There has been only one topic in Australia that has broken through the Covid-19 eclipse, and that is the exoneration of Cardinal George Pell by the High Court on Tuesday, April 7. By a unanimous decision, 7-0, the court acquitted the cardinal of all charges, saying there should have been “sufficient doubt” in the minds of the jury when they condemned him over a year ago.
This could have marked the end of a bitter episode, yet many Australians – in a mirrored unanimity – voted to ignore the High Court’s decision: in their own minds, the Cardinal remains a guilty man.
Many think that Pell used his influence with the Catholic Church to pervert justice. This is despite the fact that he received no funds from the Church to pay his legal fees, and that no high-profile Catholic bishop or priest publicly advocated on his behalf, with the notable exception of Fr Frank Brennan SJ.
Yet the leader of the Reason Party, Fiona Patten, said: “Australians know the real truth about George Pell. No amount of holy water can wash the stain of child sexual abuse away from the Catholic Church.”
She had articulated Australia’s worst-kept secret – that the trial of Cardinal Pell h, or rather the Church as it is understood in public fantasy.
That same night, the doors of Melbourne’s St Patrick’s Cathedral were vandalised with the message to “go to hell Pell”, while the Carmelite convent in Kew, where Pell spent his first free night, saw locals tying children’s tricycles and ribbons on the gate. At the Cardinal’s next residence, the Seminary of the Good Shepherd in Sydney, ten police escorts were required to secure the premise. Sensing a potential rise in vandalism, police began checking in on suburban parishes with no connection to the cardinal other than their mutual Catholicism.

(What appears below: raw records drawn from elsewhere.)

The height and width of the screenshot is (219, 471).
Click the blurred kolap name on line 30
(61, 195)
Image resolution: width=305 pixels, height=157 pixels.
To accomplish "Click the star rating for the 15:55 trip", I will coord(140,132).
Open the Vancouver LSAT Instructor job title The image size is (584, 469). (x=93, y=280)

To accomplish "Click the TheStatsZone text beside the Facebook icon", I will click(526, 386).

Contra Justice Kidd, the Pell affair has put Catholicism on trial, yet in a strange twist, the Pell affair has also put the state of Victoria on trial.
“I make no comment about today’s High Court decision,” said Daniel Andrews, Premier of Victoria, “but I have a message for every single victim and survivor of child sex abuse: I see you. I hear you. I believe you.”

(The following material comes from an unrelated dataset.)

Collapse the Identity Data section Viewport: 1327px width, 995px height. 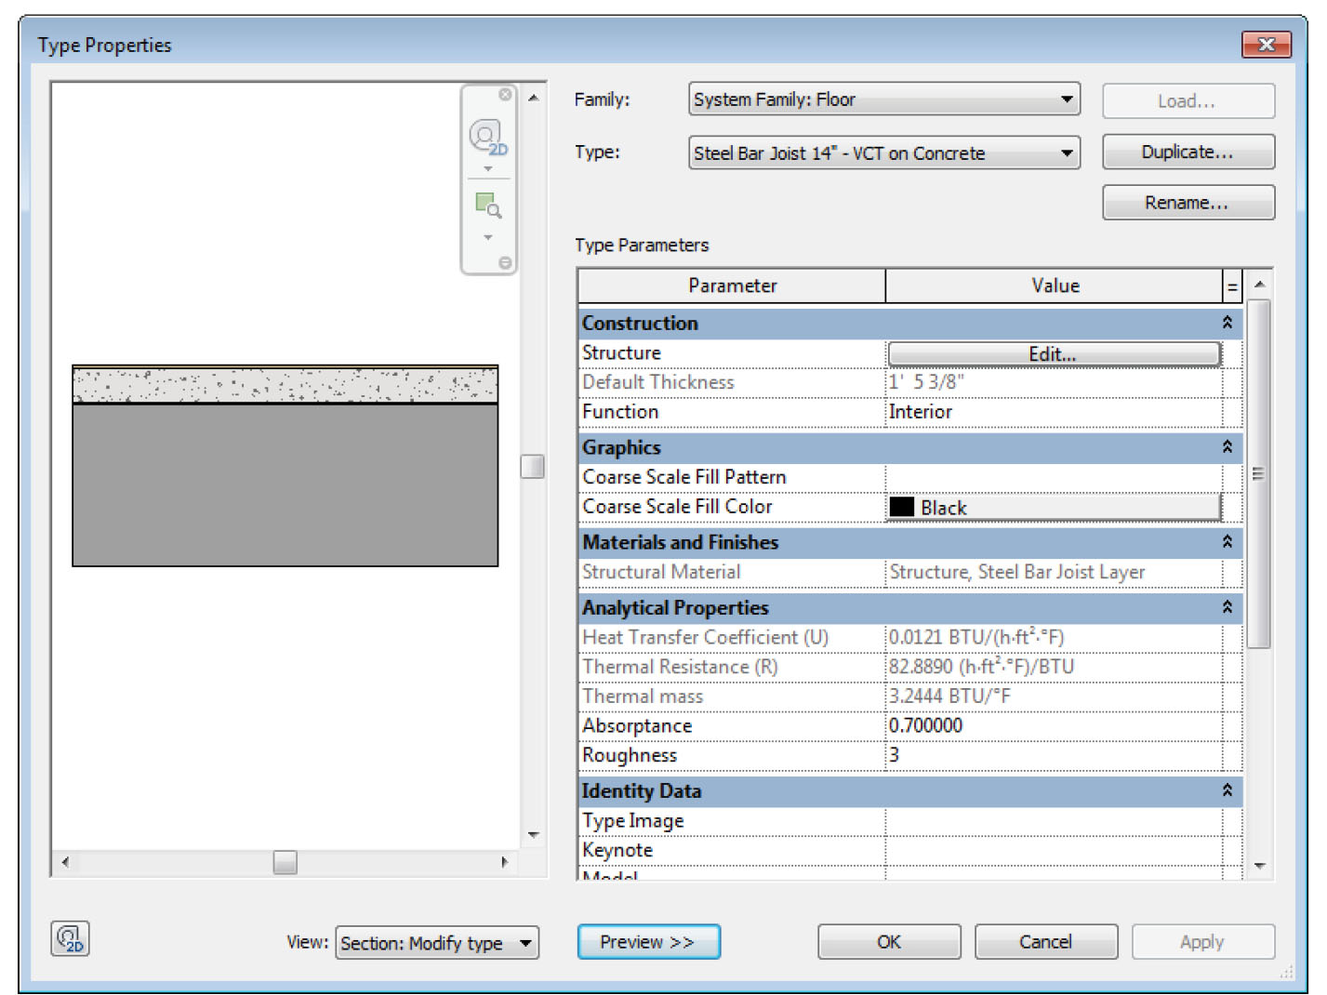(x=1227, y=790)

This is not the first time that the Victorian Premier has set up a dichotomy between belief in Pell’s innocence and compassion for victims.

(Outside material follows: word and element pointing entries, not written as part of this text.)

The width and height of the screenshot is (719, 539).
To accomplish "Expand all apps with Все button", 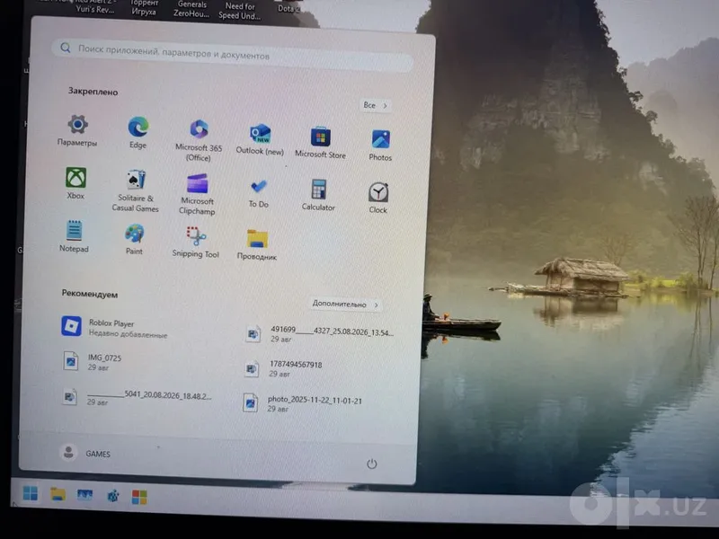I will tap(376, 105).
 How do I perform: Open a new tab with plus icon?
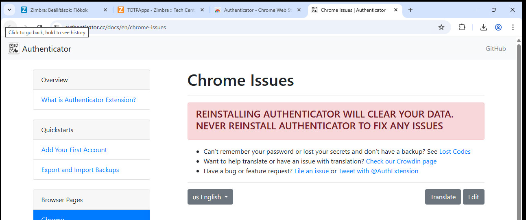coord(410,10)
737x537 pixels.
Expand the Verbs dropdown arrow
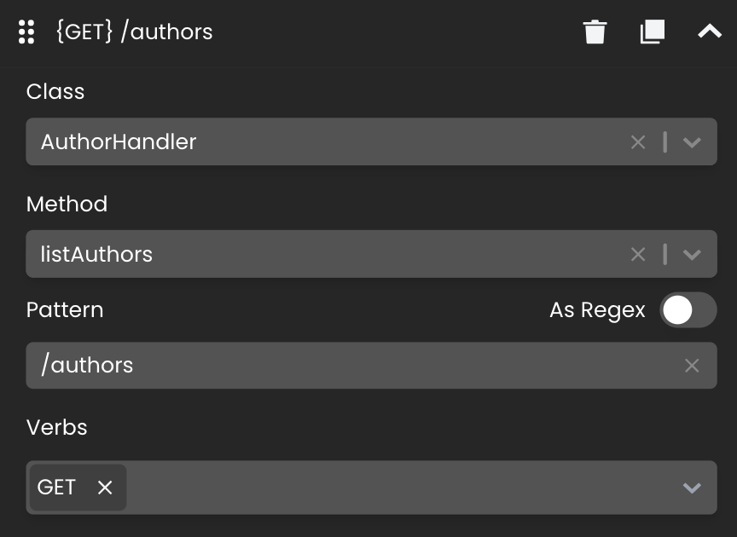tap(692, 488)
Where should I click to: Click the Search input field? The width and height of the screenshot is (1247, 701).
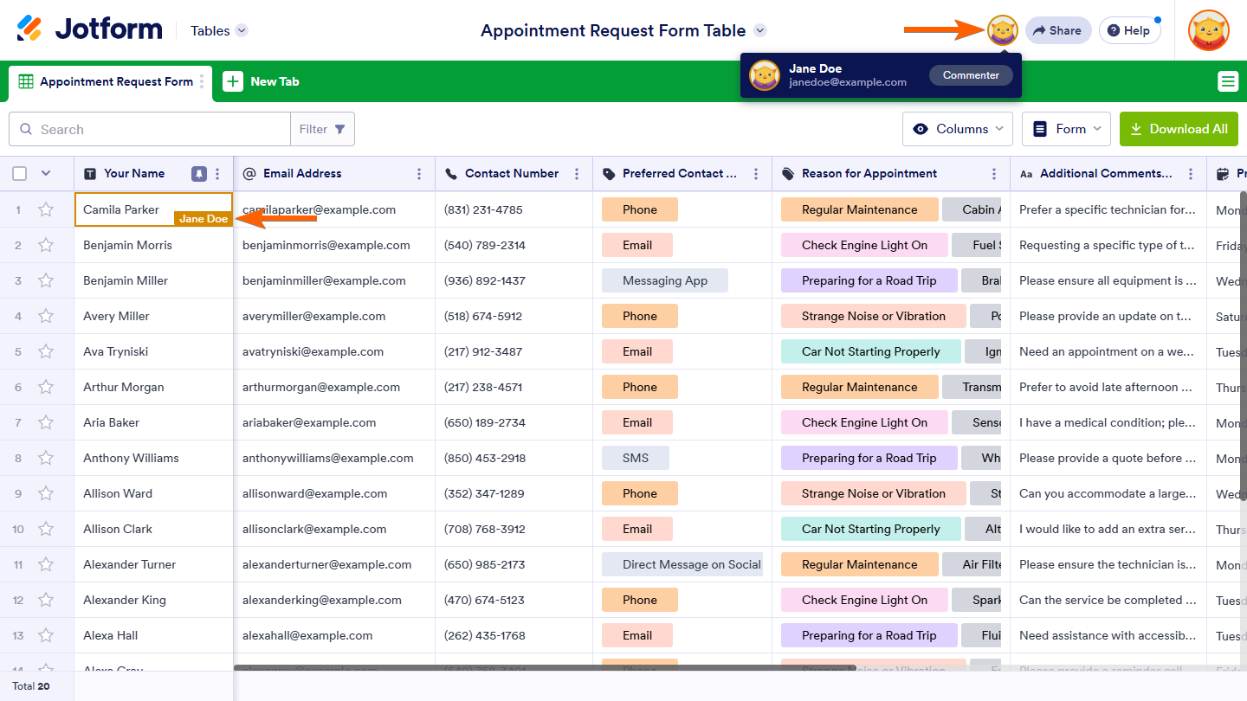pyautogui.click(x=160, y=129)

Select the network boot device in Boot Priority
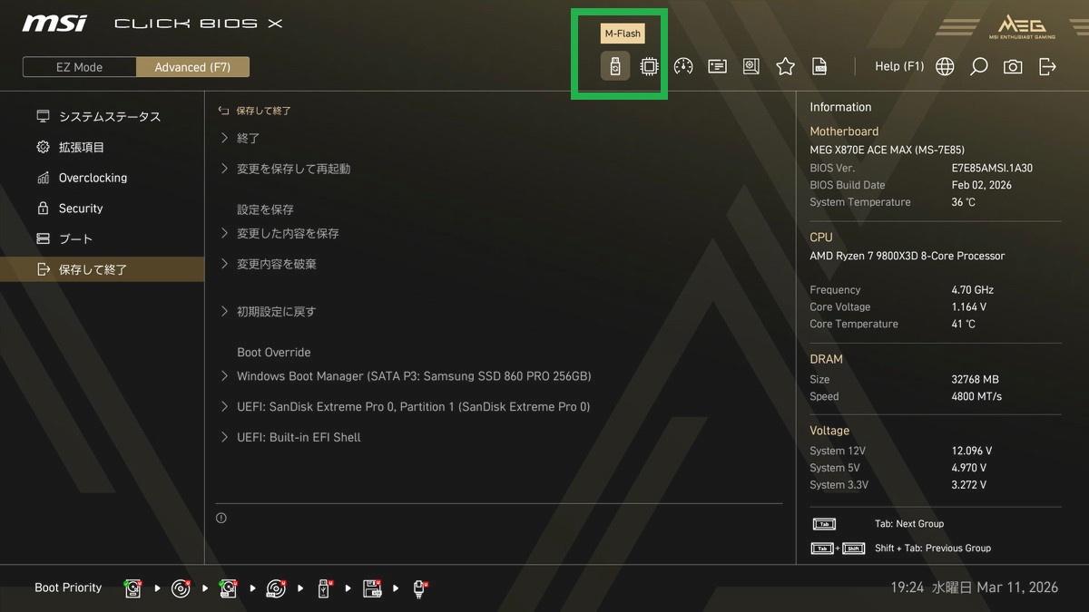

It is not also the first time that a victim class has been used as a shield to justify systemic corruption, and in this case there is much cause for alarm.
Victorian Opposition leader, Michael O’Brien, said that “the unanimous High Court verdict was an embarrassment to Victoria’s legal system”. There were also calls from former Victorian Premier Jeff Kennett for Chief Justices Ferguson and Maxwell, who rejected the Cardinal’s appeal in December, to resign.
Columnist Andrew Bolt, who advocated for Pell’s innocence, highlighted what he called the Victoria Police’s “witch hunt”, with their 27 accusations ranging from “the highly improbable to the impossibly bizarre” while Vice Chancellor of Australian Catholic University, Greg Craven took public media broadcaster, the ABC, to task for their false and misleading coverage saying: “It is astonishing that an organisation like the ABC which places so much emphasis on its trust is rapidly now trying to divert attention from the fact that you got it hopelessly and totally wrong. Management cannot move on from a failure like that.”
Cardinal Pell’s incarceration and acquittal calls for a choice; either the Cardinal is using the Catholic Church’s political power to gain favours, or the Pell affair calls into question the integrity of public, police and judicial life in the state of Victoria.
On the night of the acquittal, the Tuesday in Holy Week, vandals broke into St Patrick’s Cathedral to spray-paint the words “the law protects the powerful” on the cathedral door.
Australians agree on this point – yet we differ on where we think the power lies.